The extraordinary influence which Mrs. Felix Lorraine possessed was certainly not owing to her beauty, for the lady opposite Vivian Grey had apparently no claims to admiration, on the score of her personal qualifications. Her complexion was bad, and her features were indifferent, and these characteristics were not rendered less uninterestingly conspicuous by, what makes an otherwise ugly woman quite the reverse, namely, a pair of expressive eyes; for certainly this epithet could not be applied to those of Mrs. Felix Lorraine, which gazed in all the vacancy of German listlessness.

The lady did bow to Mr. Grey, and that was all; and then she negligently spooned her soup, and then, after much parade, sent it away untouched. Vivian was not under the necessity of paying any immediate courtesy to his opposite neighbour, whose silence, he perceived, was for the nonce, and consequently for him. But the day was hot, and Vivian had been fatigued by his ride, and the Marquess’ champagne was excellent; and so, at last, the floodgates of his speech burst, and talk he did. He complimented her Ladyship’s poodle, quoted German to Mrs. Felix Lorraine, and taught the Marquess to eat cabinet pudding with Curaçoâ sauce (a custom which, by-the-bye, I recommend to all); and then his stories, his scandal, and his sentiment; stories for the Marquess, scandal for the Marchioness, and sentiment for the Marquess’ sister! That lady, who began to find out her man, had no mind to be longer silent, and although a perfect mistress of the English language, began to articulate a horrible patois, that she might not be mistaken for an Englishwoman, an occurrence which she particularly dreaded. But now came her punishment, for Vivian saw the effect which he had produced on Mrs. Felix Lorraine, and that Mrs. Felix Lorraine now wished to produce a corresponding effect upon him, and this he was determined she should not do; so new stories followed, and new compliments ensued, and finally he anticipated her sentences, and sometimes her thoughts. The lady sat silent and admiring! At last the important meal was finished, and the time came when good dull English dames retire; but of this habit Mrs. Felix Lorraine did not approve, and although she had not yet prevailed upon Lady Carabas to adopt her ideas on field-days, still, when alone, the good-natured Marchioness had given in, and to save herself from hearing the din of male voices at a time at which during her whole life she had been unaccustomed to them, the Marchioness of Carabas dozed. Her worthy spouse, who was prevented, by the presence of Mrs. Felix Lorraine, from talking politics with Vivian, passed the bottle pretty briskly, and then, conjecturing that “from the sunset we should have a fine day to-morrow,” fell back in his easy-chair, and snored.

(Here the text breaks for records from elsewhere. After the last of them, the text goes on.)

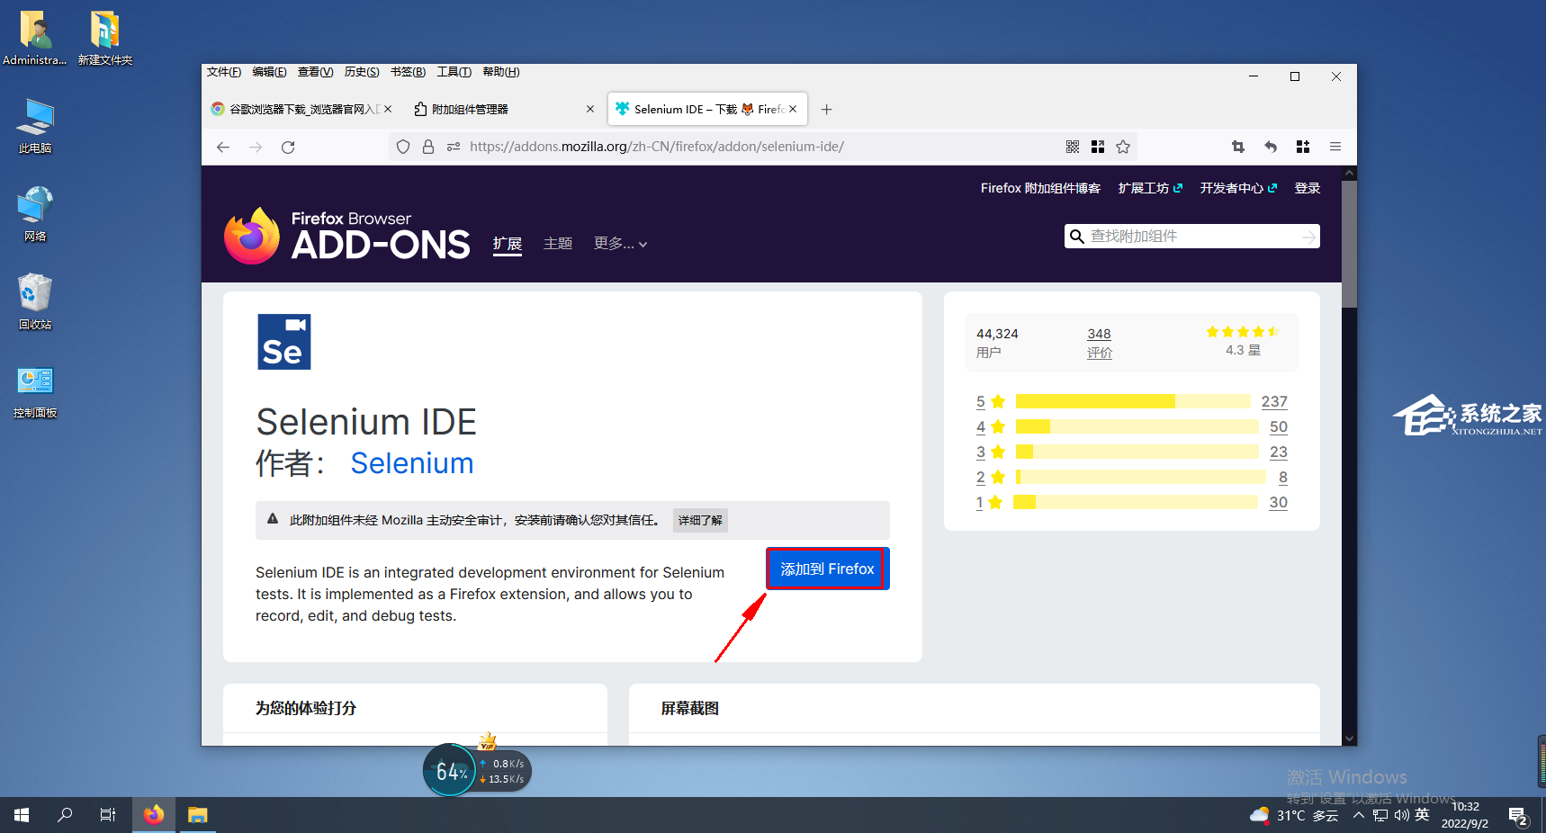
Task: Reload the page with the refresh icon
Action: point(288,148)
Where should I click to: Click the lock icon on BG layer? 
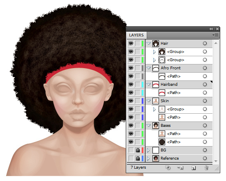click(138, 150)
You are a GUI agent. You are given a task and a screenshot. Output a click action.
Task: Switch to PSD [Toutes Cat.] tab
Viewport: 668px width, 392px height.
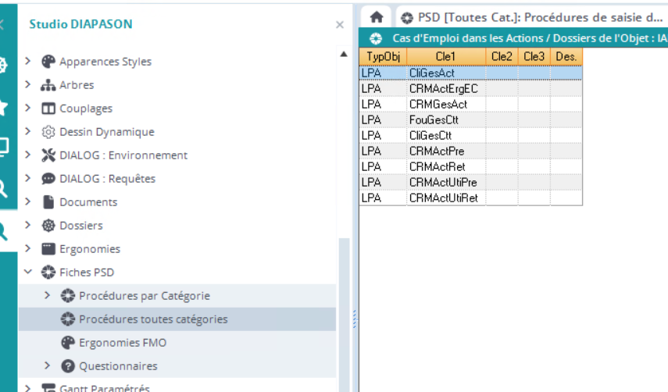point(531,17)
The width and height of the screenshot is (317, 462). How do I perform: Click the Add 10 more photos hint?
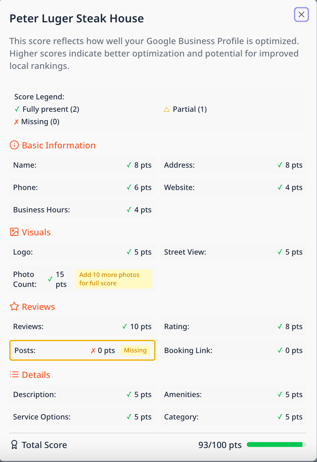click(x=113, y=279)
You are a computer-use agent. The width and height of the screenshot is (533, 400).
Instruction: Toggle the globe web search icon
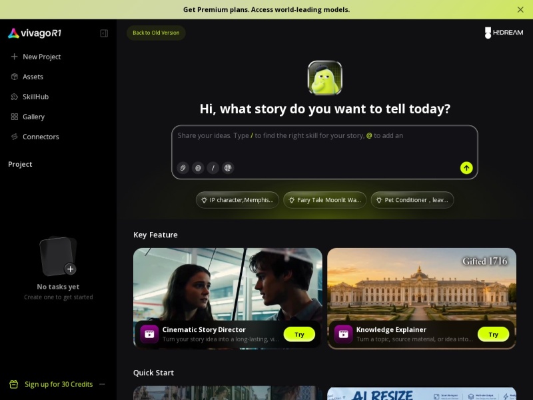[228, 168]
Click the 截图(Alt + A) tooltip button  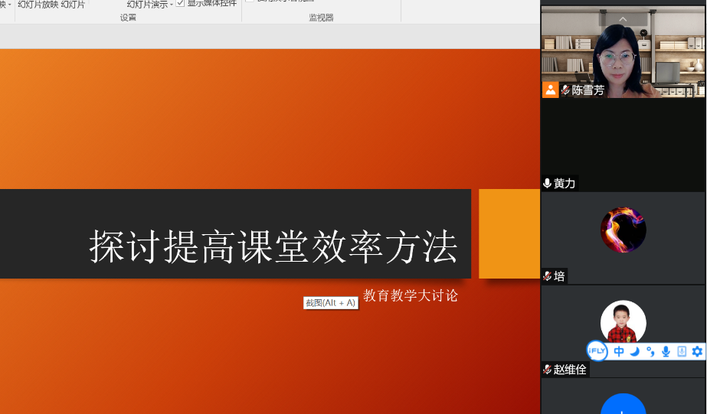331,303
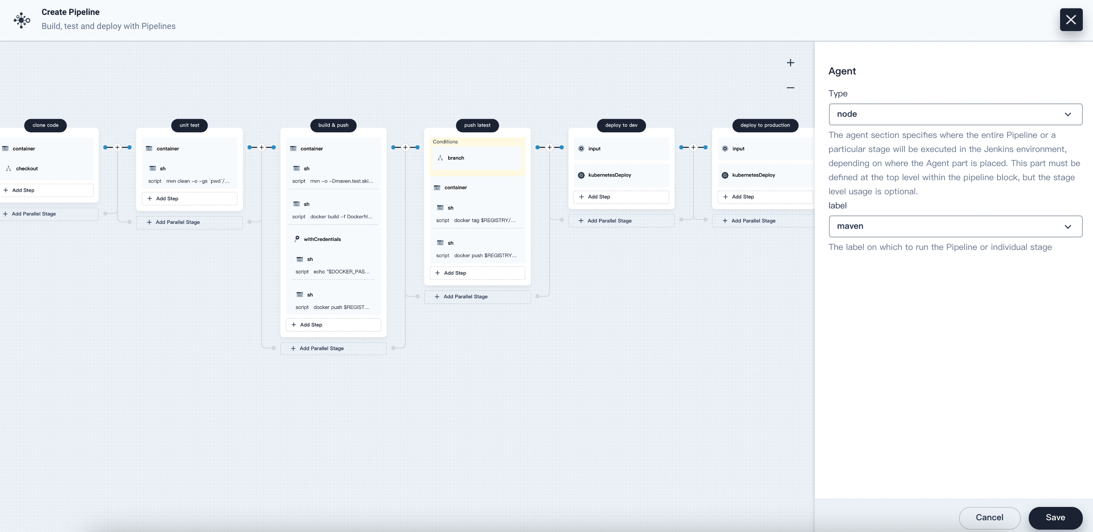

Mrs. Felix Lorraine looked at her noble relatives, and shrugged up her shoulders with an air which baffleth all description. “Mr. Grey, I congratulate you on this hospitable reception; you see we treat you quite en famille. Come! ’tis a fine evening; you have seen as yet but little of Château Desir: we may as well enjoy the fine air on the terrace.”

CHAPTER VI

“You must know, Mr. Grey, that this is my favourite walk, and I therefore expect that it will be yours.”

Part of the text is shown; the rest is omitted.